Ending a bitter Hollywood breakup saga, the Walt Disney Co. and Jeffrey Katzenberg have settled a contract lawsuit filed by the former studio chief claiming Disney owed him hundreds of millions of dollars in bonus payments, both sides announced today.

Terms of the deal weren't disclosed. But Katzenberg had estimated his bonus at between $342 million and $580 million. Disney calculated the bonus at $119 million to $153 million.

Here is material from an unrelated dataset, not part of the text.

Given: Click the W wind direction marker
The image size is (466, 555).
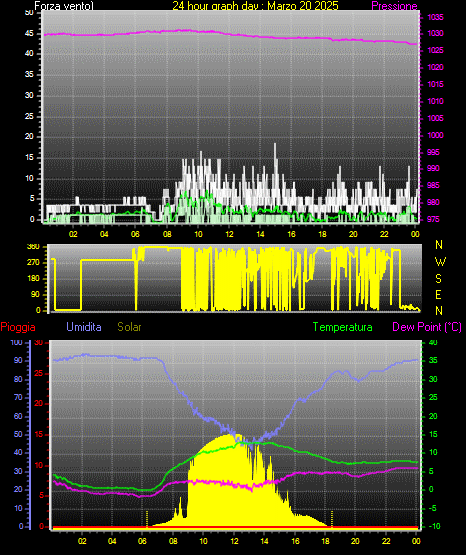Looking at the screenshot, I should (440, 262).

Part of the disputed money, reportedly more than $100 million, has already been paid in a partial settlement.

Whatever the final number, both sides expressed satisfaction with the deal.

"I am glad that we were able to come to an acceptable settlement," Disney Chairman Michael Eisner said in a statement, adding, "the time has come to put this matter behind us."

Katzenberg praised his legal team and said, "I am very pleased that we were able to finally resolve this matter."

The settlement was reached on the day Katzenberg's legal team was expected to rest its case, setting the stage for Disney to present its evidence.

Katzenberg, who left his post of studio chief at Disney in 1994 after he was denied a promotion, filed suit claiming the company owed him a 2 percent bonus for future profits of all films produced during his 10-year tenure, including "Sister Act" and "The Lion King." He also sought profits from merchandise generated during his Disney decade.

Disney had argued that Katzenberg forfeited that bonus because he left two years before the end of his six-year contract. Katzenberg went on to become one of the founders of DreamWorks SKG with Steven Spielberg and David Geffen.

Both sides reached the partial settlement two years ago and agreed to proceed to a second phase to determine which products fell under the terms of the bonus and the final dollar amount. Terms of that deal were sealed, but sources have said Katzenberg was given two sums: $77.5 million, which was to be deducted from the final settlement, and another $40 million, which would not be subtracted.

Midway into the second phase, retired Superior Court Judge Paul Breckenridge Jr. ruled on May 19 that Disney did in fact breach its contract, an important legal finding because it meant the company owed Katzenberg a potentially huge interest payment in addition to the bonus.

The lawsuit has proven to be not only expensive for Disney, but a major embarrassment, as the bad blood between Eisner and Katzenberg became painfully public. Observers have long wondered why a deal wasn't reached much sooner.

The final settlement announced today spares the company from at least one more potential nightmare: Eisner won't have to take the stand for a second time as a hostile witness for Katzenberg. Eisner was going to appear out of order during the Disney case because of scheduling issues.

The first time Eisner testified in May, it was a public relations disaster for Disney. Proving to be a prickly witness, Eisner had to acknowledge that he probably once said of the diminutive Katzenberg, "I hate the little midget."

CAPTION: Jeffrey Katzenberg: "Pleased" that the dispute was resolved.